In the end, we can only be grateful that DieHard batteries are relatively cheap (compared to a new alternator), Sears is ubiquitous, and books are more fun than running errands anyway.

The book I buried myself in was
A Lion Among Men (The Wicked Years, Book 3). Book 3 tells the story of the Cowardly Lion, whose name happens to be Brrr.

Brrr is an outcast like Elphaba and Liir, but Brrr is difficult to warm up to. Really. He's not just flawed, but deliciously self-absorbed, smug, pompous, precious, the works. He's a self-pitying opportunist. His word means nothing. Maguire makes him worth reading about, though, with hilarious asides and descriptions that defy description. Here is an example, buried in the middle of the book, of an unimportant place:

The Wend Fallows...beautiful to no one but the stray hermit or mendicant. What streams there were flushed into the mighty Munchkin river, which fed Oz's largest lake, Restwater.

But--martyrs roasting on an open fire!--Wend Fallow was ugly as sin. A fuzzy sort of brown nap coated the hillsides, like a mold that has dried but refuses to stop clinging..."

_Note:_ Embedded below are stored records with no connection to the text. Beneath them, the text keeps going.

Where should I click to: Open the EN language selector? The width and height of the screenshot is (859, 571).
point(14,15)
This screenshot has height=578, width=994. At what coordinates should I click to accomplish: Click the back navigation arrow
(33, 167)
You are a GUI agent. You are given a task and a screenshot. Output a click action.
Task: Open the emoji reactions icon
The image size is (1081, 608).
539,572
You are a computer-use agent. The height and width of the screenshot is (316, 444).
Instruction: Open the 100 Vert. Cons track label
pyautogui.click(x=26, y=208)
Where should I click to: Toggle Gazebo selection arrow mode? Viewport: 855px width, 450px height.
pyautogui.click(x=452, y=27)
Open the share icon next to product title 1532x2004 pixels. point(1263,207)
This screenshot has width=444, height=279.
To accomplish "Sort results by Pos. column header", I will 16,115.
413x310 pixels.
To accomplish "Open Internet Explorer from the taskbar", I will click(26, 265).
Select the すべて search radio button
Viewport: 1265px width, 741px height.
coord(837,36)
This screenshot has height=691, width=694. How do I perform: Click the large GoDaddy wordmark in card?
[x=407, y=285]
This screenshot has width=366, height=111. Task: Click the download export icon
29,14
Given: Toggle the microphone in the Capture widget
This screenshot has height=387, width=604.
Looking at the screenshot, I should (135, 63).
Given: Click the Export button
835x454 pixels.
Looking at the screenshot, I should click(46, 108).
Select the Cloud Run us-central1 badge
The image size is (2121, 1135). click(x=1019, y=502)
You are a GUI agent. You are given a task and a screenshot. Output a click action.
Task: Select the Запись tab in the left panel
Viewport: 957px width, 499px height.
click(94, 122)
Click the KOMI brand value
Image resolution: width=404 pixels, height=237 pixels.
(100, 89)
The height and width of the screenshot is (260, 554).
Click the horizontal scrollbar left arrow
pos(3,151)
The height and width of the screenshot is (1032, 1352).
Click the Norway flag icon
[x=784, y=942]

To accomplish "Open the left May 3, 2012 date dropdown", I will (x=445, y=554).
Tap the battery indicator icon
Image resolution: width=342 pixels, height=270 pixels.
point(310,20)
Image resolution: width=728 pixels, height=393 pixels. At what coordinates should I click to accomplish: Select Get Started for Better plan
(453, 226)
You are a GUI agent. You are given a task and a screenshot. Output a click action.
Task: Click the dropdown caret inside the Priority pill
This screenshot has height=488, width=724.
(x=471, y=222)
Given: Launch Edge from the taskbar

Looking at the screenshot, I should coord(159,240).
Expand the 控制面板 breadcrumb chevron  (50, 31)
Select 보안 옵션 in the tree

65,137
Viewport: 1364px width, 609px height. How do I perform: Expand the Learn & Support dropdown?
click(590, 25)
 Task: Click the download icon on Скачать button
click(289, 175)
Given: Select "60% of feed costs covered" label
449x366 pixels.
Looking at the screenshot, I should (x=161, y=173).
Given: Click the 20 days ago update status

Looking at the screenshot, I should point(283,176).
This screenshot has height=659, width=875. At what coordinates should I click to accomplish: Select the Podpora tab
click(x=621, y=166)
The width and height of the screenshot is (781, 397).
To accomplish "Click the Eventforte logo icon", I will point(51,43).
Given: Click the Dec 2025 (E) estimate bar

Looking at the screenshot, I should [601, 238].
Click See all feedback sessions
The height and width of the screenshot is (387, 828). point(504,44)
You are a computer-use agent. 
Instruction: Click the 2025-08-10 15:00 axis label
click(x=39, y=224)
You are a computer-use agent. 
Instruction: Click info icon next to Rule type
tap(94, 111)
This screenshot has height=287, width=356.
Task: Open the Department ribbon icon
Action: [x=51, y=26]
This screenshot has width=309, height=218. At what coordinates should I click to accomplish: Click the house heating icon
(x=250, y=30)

Wonderful prose. Indulge yourself, before your battery dies, too.


Tuesday, April 14, 2009

More Books with MY Articles!

Yippee!
So if you want to read about ancient Troy, the Irish Famine, Wyatt Earp, crossword puzzles, sniffer dogs, the Vomit Comet, artificial sweeteners and various other topics, buy this book right away:

If, OTOH, you wish to become informed about Viagra, ancient methods of birth control, sperm banks, electrocution as a punishment, hangovers, whiskey, radio call letters, and 143 other topics, order this volume:

I don't get royalties, but how rare a thing it is to have a first edition with my name and bio under "Contributors." Heavy sigh.

Friday, April 10, 2009

Branding and Complaining

Aha! I am not the only person in a media-oriented city that is thoroughly sick of branding, thank you!

Dan Neil, who has raised auto reviews to a form of high art, includes an aside about branding in his column for the Los Angeles Times of April 10, 2009. He says:

Recently I began writing a column about advertising and marketing for this
paper, a process that has awakened my sense of the ludicrous,
chicken-salad-flavored fertilizer that passes for brand marketing in this
country.

I realize that I sound like a cranky old lady when I whine about trends I find foolish. But when Dan Neil elucidates on the subject, we have . . . gravitas. Breathe it in.

Of course, he's not complaining about branding per se, just the ineptitude of certain car companies' approach to branding. Still, it makes a swell quote and a decent blog entry for the day.

Thursday, April 09, 2009

Synopses and Why I Hate Them

They are hard to write. Snivel. Really hard. Pout like Derek Zoolander and say it with me: really, really, really, really, really hard.

(Do you like the mug? I've seen them at a couple of places but you can order them here.)

I have read several articles on writing the synopsis. (A good one is here, at Kathy Carmichael's site.) My problem is that when the article/book/blog inevitably puts up their idea of a good synopsis--the goal, the golden cup, as it were--it sounds like marketing BS to me. It doesn't sound at all like a story I'd like to read.

In fact, these model synopses seem a perfect example of how NOT to write, overloaded with modifiers and clauses and commas.

For that reason I have a difficult time judging the one I must write and rewrite. I guess the synopsis is an acquired taste.

Sunday, April 05, 2009

Carnac Museum

I just stumbled across this website of Le Musée de Préhistoire à Carnac which, unfortunately, is not in English. Still, the pictures at the site of artefacts and jewelry are lovely. And it's all just an excuse to show off my own pictures of Carnac anyway.

Here's the Neolithic page, and the Proto-historic, or Bronze and Iron Age page. Scroll down to see the pictures. Iron Age is "L'Age du Fer." This last page includes the Roman period as well. That center picture between the skeleton is a stack of axes, btw.

Large portions of the Carnac stones (there are three fields of them) are fenced off, so if you want to go, compare tours. Some, like Elderhostel, can get small groups in past the fences for a half hour or so.